Mintel Int’l. Group Ltd. v. Neergheen, No. 08 C 3939, 2008 WL 2782818 (N.D. Ill. Jul. 16, 2008) (Dow, J.).

 

Judge Dow granted plaintiff a limited temporary restraining order (“TRO”) in this trade secret and non-compete case. After defendant gave plaintiff his notice of resignation from plaintiff’s marketing department, plaintiff began monitoring defendant’s computer use. This monitoring allegedly showed that defendant copied, emailed or printed various pieces of confidential information, including plaintiff’s client and vendor lists. Defendant then allegedly used those documents, in violation of defendant’s employment agreements, with defendant’s new employer, plaintiff’s alleged competitor.

 

The Court held that plaintiff had shown at least some likelihood of success regarding its trade secret misappropriation and Computer Fraud and Abuse Act claims based upon the alleged copying, emailing or printing of plaintiff’s client lists and other strategic documents. The Court also held that plaintiff showed a strong likelihood of success on elements of its breach of the non-compete and employment agreement claims. But the Court noted that it appeared likely that some provisions of the agreements were not enforceable.

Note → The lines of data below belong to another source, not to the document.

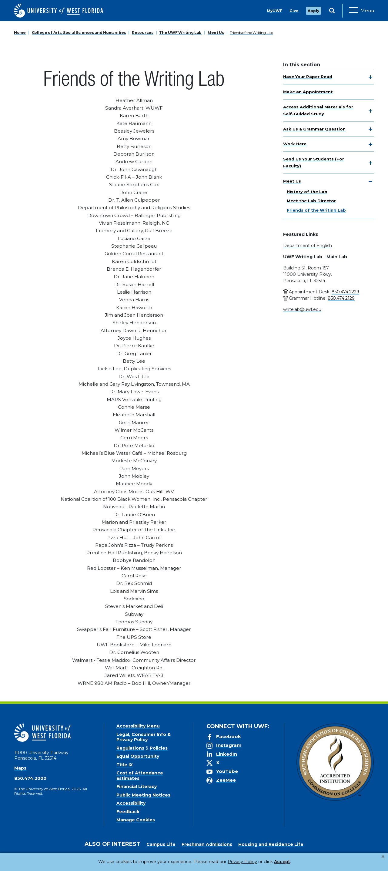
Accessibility (131, 803)
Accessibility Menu (138, 726)
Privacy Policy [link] (222, 861)
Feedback (127, 811)
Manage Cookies (135, 820)
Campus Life (161, 844)
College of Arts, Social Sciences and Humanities (79, 32)
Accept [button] (257, 861)
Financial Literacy (136, 786)
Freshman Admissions (207, 844)
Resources (142, 32)
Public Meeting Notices (143, 795)
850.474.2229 (345, 292)
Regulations (130, 748)
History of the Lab (307, 191)
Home (20, 32)
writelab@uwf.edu (302, 309)
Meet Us (216, 32)
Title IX (124, 764)
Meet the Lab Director (311, 200)
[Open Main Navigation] (361, 10)
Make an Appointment (308, 91)
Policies (159, 748)
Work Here (294, 143)
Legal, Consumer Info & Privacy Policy (143, 737)
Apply (313, 10)
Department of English (307, 245)
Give (294, 10)
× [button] (383, 856)
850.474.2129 (341, 298)
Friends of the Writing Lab (251, 32)
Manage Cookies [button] (291, 861)
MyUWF (274, 10)
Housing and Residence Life (270, 844)
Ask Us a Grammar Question (314, 129)
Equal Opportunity (137, 756)
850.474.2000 (30, 778)
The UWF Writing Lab (180, 32)
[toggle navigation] (370, 77)
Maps (20, 768)
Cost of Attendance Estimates (139, 775)
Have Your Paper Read (307, 76)
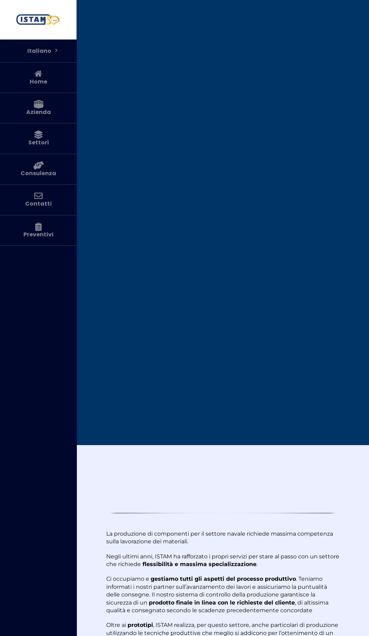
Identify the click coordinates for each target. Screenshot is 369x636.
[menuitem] (38, 51)
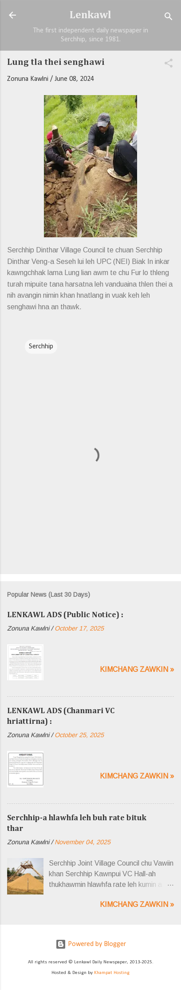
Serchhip (41, 346)
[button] (168, 65)
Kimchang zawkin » (137, 669)
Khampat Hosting (112, 972)
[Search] (168, 18)
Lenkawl (90, 15)
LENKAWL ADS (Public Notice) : (65, 615)
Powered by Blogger (90, 944)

The Court determined that plaintiff’s alleged harm would be irreparable – the use of plaintiff’s trade secret documents would result in lost sales and clients. Because plaintiff had shown a likelihood of success on the merits and irreparable harm, the Court entered a TRO. The Court ordered defendant and his agents not to use, reference or copy any documents misappropriated from plaintiff, and to return any such documents to plaintiff. The Court also enjoined defendant from soliciting any of plaintiff’s customers or clients whom defendant had contact with during the previous twelve months. And the Court enjoined defendant from soliciting plaintiff’s employees. The Court also ordered defendant to produce forensic copies of any of his personal computers.

But the Court did not enjoin defendant from working for his new employer. The Court noted that a TRO was an extraordinary remedy. And based on the available evidence, the Court was unwilling to use a TRO to end defendant’s employment, even for a limited period.